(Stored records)
*** Begin section ***
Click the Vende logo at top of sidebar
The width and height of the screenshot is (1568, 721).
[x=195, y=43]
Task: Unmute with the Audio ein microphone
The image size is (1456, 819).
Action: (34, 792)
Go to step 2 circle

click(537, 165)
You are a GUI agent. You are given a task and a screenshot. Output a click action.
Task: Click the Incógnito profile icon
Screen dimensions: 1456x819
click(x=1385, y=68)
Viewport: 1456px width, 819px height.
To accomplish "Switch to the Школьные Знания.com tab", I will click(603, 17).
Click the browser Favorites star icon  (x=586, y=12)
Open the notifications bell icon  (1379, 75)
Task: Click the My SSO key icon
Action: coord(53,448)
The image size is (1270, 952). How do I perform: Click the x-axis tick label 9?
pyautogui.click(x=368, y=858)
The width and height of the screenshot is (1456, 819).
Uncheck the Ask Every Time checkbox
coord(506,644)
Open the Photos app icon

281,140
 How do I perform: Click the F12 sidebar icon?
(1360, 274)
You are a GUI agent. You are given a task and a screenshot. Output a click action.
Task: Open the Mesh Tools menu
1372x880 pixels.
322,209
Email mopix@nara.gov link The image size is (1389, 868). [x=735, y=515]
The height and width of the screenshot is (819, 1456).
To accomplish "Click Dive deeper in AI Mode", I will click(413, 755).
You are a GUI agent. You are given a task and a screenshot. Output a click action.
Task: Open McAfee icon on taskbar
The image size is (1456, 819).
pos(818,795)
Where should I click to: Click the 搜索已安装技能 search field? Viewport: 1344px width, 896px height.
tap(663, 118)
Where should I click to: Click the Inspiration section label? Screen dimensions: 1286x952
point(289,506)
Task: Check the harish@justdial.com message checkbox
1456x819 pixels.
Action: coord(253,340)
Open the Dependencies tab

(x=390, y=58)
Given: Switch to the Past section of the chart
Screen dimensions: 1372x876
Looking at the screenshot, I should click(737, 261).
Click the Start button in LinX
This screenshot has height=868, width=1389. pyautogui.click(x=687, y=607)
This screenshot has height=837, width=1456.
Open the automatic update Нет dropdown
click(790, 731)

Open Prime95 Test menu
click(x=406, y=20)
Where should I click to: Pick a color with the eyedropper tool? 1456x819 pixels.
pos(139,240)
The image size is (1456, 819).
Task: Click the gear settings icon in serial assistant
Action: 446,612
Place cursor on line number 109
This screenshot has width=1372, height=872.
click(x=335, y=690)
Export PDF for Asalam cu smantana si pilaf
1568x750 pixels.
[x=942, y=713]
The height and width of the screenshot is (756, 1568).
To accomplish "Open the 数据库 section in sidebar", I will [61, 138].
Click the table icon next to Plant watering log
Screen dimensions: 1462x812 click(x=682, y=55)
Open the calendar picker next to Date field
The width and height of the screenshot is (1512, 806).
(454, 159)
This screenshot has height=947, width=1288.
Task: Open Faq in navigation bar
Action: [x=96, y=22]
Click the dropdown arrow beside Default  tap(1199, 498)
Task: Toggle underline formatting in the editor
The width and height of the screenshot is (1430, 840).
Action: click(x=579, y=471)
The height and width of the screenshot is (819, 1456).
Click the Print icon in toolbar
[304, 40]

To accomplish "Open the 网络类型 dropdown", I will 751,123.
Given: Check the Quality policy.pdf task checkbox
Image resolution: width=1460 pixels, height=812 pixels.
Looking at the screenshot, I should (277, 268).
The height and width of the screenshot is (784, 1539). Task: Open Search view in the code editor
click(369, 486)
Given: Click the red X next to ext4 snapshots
*** End section ***
**WHAT YOU NEED TO DO**
Give back every entry exactly.

**ANSWER FOR THIS EXERCISE**
Click the Vende logo at top of sidebar
The width and height of the screenshot is (1568, 721).
[x=195, y=43]
Task: Unmute with the Audio ein microphone
The image size is (1456, 819).
Action: (34, 792)
Go to step 2 circle

click(537, 165)
You are a GUI agent. You are given a task and a screenshot. Output a click action.
Task: Click the Incógnito profile icon
Screen dimensions: 1456x819
click(x=1385, y=68)
Viewport: 1456px width, 819px height.
To accomplish "Switch to the Школьные Знания.com tab", I will click(603, 17).
Click the browser Favorites star icon  (x=586, y=12)
Open the notifications bell icon  (1379, 75)
Task: Click the My SSO key icon
Action: coord(53,448)
The image size is (1270, 952). How do I perform: Click the x-axis tick label 9?
pyautogui.click(x=368, y=858)
The width and height of the screenshot is (1456, 819).
Uncheck the Ask Every Time checkbox
coord(506,644)
Open the Photos app icon

281,140
 How do I perform: Click the F12 sidebar icon?
(1360, 274)
You are a GUI agent. You are given a task and a screenshot. Output a click action.
Task: Open the Mesh Tools menu
1372x880 pixels.
322,209
Email mopix@nara.gov link The image size is (1389, 868). [x=735, y=515]
The height and width of the screenshot is (819, 1456).
To accomplish "Click Dive deeper in AI Mode", I will click(413, 755).
You are a GUI agent. You are given a task and a screenshot. Output a click action.
Task: Open McAfee icon on taskbar
The image size is (1456, 819).
pos(818,795)
Where should I click to: Click the 搜索已安装技能 search field? Viewport: 1344px width, 896px height.
tap(663, 118)
Where should I click to: Click the Inspiration section label? Screen dimensions: 1286x952
point(289,506)
Task: Check the harish@justdial.com message checkbox
1456x819 pixels.
Action: coord(253,340)
Open the Dependencies tab

(x=390, y=58)
Given: Switch to the Past section of the chart
Screen dimensions: 1372x876
Looking at the screenshot, I should click(737, 261).
Click the Start button in LinX
This screenshot has height=868, width=1389. pyautogui.click(x=687, y=607)
This screenshot has height=837, width=1456.
Open the automatic update Нет dropdown
click(790, 731)

Open Prime95 Test menu
click(x=406, y=20)
Where should I click to: Pick a color with the eyedropper tool? 1456x819 pixels.
pos(139,240)
The image size is (1456, 819).
Task: Click the gear settings icon in serial assistant
Action: 446,612
Place cursor on line number 109
This screenshot has width=1372, height=872.
click(x=335, y=690)
Export PDF for Asalam cu smantana si pilaf
1568x750 pixels.
[x=942, y=713]
The height and width of the screenshot is (756, 1568).
To accomplish "Open the 数据库 section in sidebar", I will [61, 138].
Click the table icon next to Plant watering log
Screen dimensions: 1462x812 click(x=682, y=55)
Open the calendar picker next to Date field
The width and height of the screenshot is (1512, 806).
(454, 159)
This screenshot has height=947, width=1288.
Task: Open Faq in navigation bar
Action: [x=96, y=22]
Click the dropdown arrow beside Default  tap(1199, 498)
Task: Toggle underline formatting in the editor
The width and height of the screenshot is (1430, 840).
Action: click(x=579, y=471)
The height and width of the screenshot is (819, 1456).
Click the Print icon in toolbar
[304, 40]

To accomplish "Open the 网络类型 dropdown", I will 751,123.
Given: Check the Quality policy.pdf task checkbox
Image resolution: width=1460 pixels, height=812 pixels.
Looking at the screenshot, I should (277, 268).
The height and width of the screenshot is (784, 1539). Task: Open Search view in the code editor
click(369, 486)
Given: Click the red X next to ext4 snapshots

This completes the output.